# Hello from Norway



## pergo (Apr 20, 2008)

Hi my name is Per Gunnar Olsen and I am from Norway. I am 48 years old and have trained since 1977. My first bodybuilding hero was a norwegian named Lars lunde who became mr Europe and mr Universe (medium class) in 1972 in Nabba.

In norway in the early 80`s we got 2 english magazines. Bodybuilding monthly and Health & Strength(or was it the other way around). So therefore I I always admired the britsh bodybuilder. People like Terry Phillips, Eddie Mc Donough, John Wood, Bertil Fox, Ian Dow, Len Sell, Roy Duvall.

I am especially interested in news about these "oldtimers" and their training.

Thanks

Per Gunnar Olsen


----------



## Dezmyster (Nov 28, 2008)




----------



## ElfinTan (May 23, 2008)

Hi Pergo! We were in Norway last month in Larvik for Battle of Giants!


----------



## Ollie B (Mar 14, 2007)

I love Norway. Got friends that live there. Welcome


----------



## pergo (Apr 20, 2008)

Thank you for welcoming me dezmyster and elfin tan.

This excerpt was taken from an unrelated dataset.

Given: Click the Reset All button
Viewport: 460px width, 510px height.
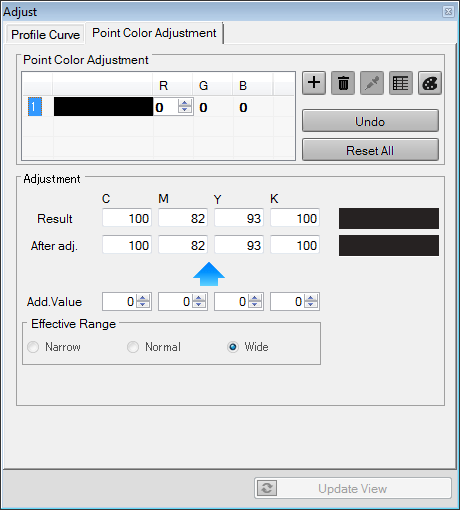Looking at the screenshot, I should [370, 150].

In larvik. I saw that show on Web-tv. I live in northern norway so it is a long way and expensive for me to travel there. Was you with Mr. Ball than very impressive britsh bodybuilder?


----------



## pergo (Apr 20, 2008)

Thank you Olle. Norway is a good country to live in. I live in northern norway with a fantastic nature around me. Where I live (near lofoten) we are famous for "whalewatching". A lot of tourists come here in the summertime.


----------



## Ollie B (Mar 14, 2007)

Never been there mate. been to Trondheim, lillehammer. My friends live in Oppegard about 30mins drive from Oslo. I love it there, friendly people and I cant believe how many people speak english.


----------



## pergo (Apr 20, 2008)

Since my daugther live in Oslo I am often there to visit here and train in some real gyms (Haralds Gym) that`s where the best in norway train. Yes we speak english very well and my grand son that now is only 6 yaers old is already learning the english language in 1st grade.


----------



## cellaratt (Jul 16, 2008)

Welcome aboard...


----------



## Ollie B (Mar 14, 2007)

Ahhh nice  I will have to remember that gym name when i go over next. Might make a trip next year.

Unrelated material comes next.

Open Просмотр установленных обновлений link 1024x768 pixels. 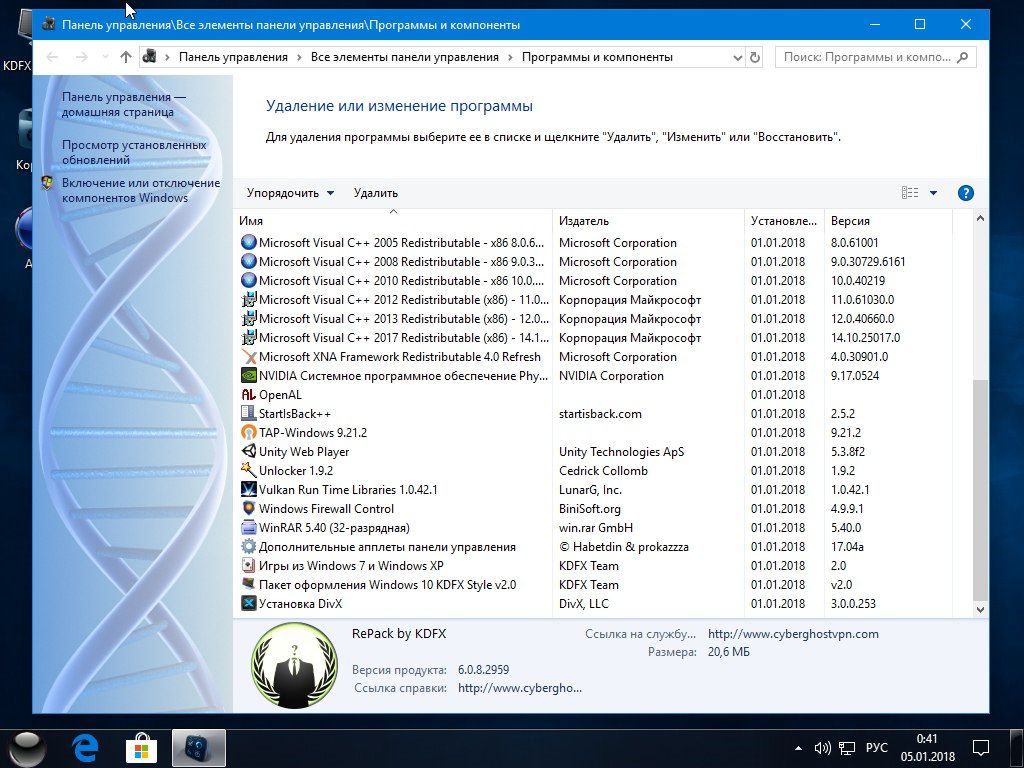(x=134, y=152)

I bet its a bit cold there right now hey? :lol:


----------



## pergo (Apr 20, 2008)

Thank you Celleratt.


----------



## cellaratt (Jul 16, 2008)

your welcome...


----------



## MXMAD (Oct 11, 2007)

Welcome to UK Muscle :thumb:


----------



## pergo (Apr 20, 2008)

Yes Ollie it is very cold and yesterday it was a snow storm here. But today it is very nice weather but no sun. From 23d november and until 16tj of january we do not see the sun. We got a few hours of daylight but no sun.


----------



## pergo (Apr 20, 2008)

Thank you MXMAD. Good to be here.


----------



## pergo (Apr 20, 2008)

A question. What is the biggest organisation in UK now? Nabba or EFBB?

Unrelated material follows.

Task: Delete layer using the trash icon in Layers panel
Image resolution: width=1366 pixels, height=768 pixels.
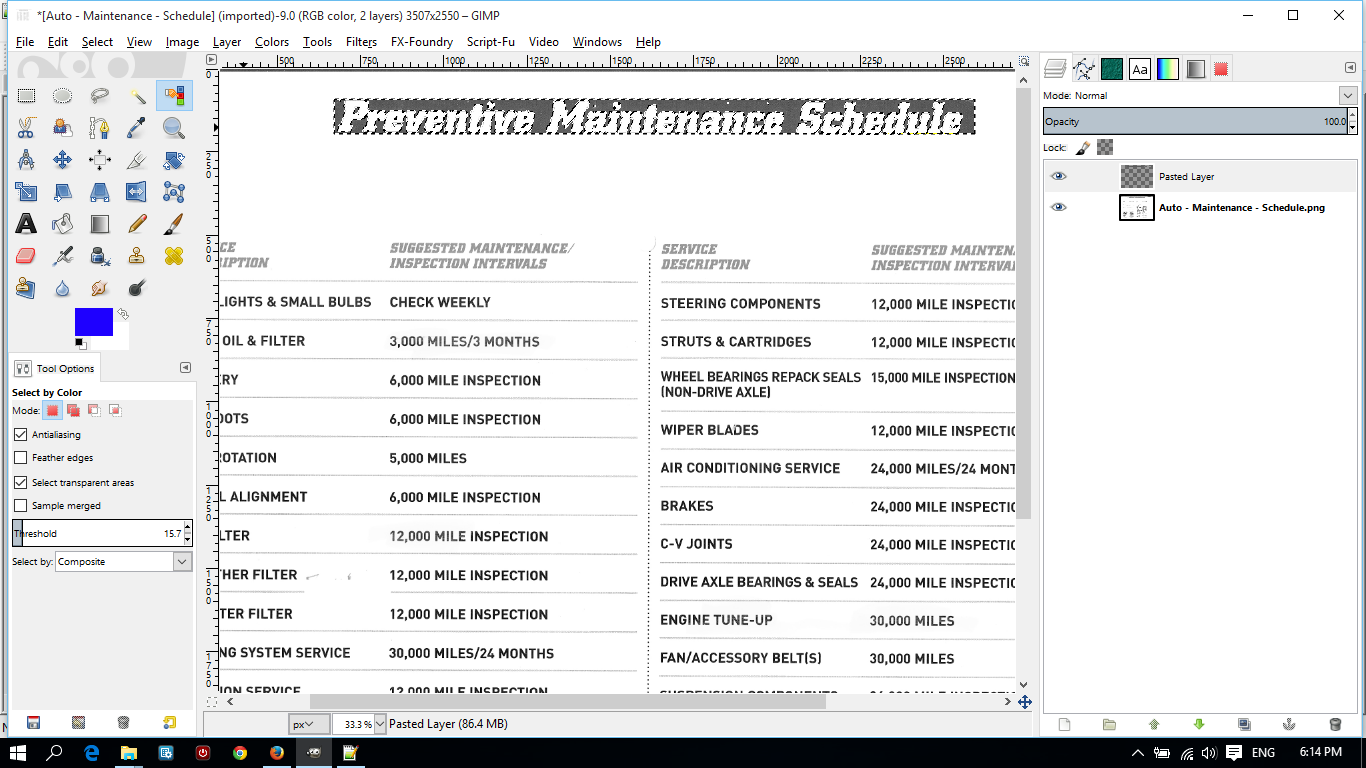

Who is the best british bodybuilders internationally now?


----------



## Ollie B (Mar 14, 2007)

pergo said:


> Yes Ollie it is very cold and yesterday it was a snow storm here. But today it is very nice weather but no sun. From 23d november and until 16tj of january we do not see the sun. We got a few hours of daylight but no sun.


Still your winter months are fantastic for skiing. Welcome to the forum buddy and stick around. UK-M is a fantastic community and we could do with more of people with the level of bbing experience you have. 

All the best

Cheers :beer:


----------



## Mars (Aug 25, 2007)

Welcome to the board mate, hope you enjoy your stay.

As you can see by my nick i'm 48 also, there are a few of the 40+ club in the community.

Here's the man himself.


----------



## pergo (Apr 20, 2008)

Thank you mars 1960.

Yes at that is a fantastic cover with Lars Lunde. He is still training and is said to be in very good shape.


----------



## pergo (Apr 20, 2008)

I see John Wood is on the forum. Fantastic. A great bodybuilder.


----------



## ElfinTan (May 23, 2008)

pergo said:


> Yes Ollie it is very cold and yesterday it was a snow storm here. But today it is very nice weather but no sun. From 23d november and until 16tj of january we do not see the sun. We got a few hours of daylight but no sun.


Sounds like Manchester! :whistling:


----------



## pergo (Apr 20, 2008)

Oh. Is there bad weather climate in Manchester?


----------



## John Wood (Apr 13, 2008)

pergo said:


> I see John Wood is on the forum. Fantastic. A great bodybuilder.


Hello to you pergo

Welcome to UK Muscle; Thankyou for the PM; I will get back to you in the next few days as you requested

Regards

John


----------



## martinmcg (Jun 30, 2007)

welcome to the board .. good to see some older people on here :thumb:


----------



## pergo (Apr 20, 2008)

John Wood said:


> Hello to you pergo
> 
> Welcome to UK Muscle; Thankyou for the PM; I will get back to you in the next few days as you requested
> 
> ...


Fantastic John. Thanks a lot.


----------



## pergo (Apr 20, 2008)

Thank you martinmcg.


----------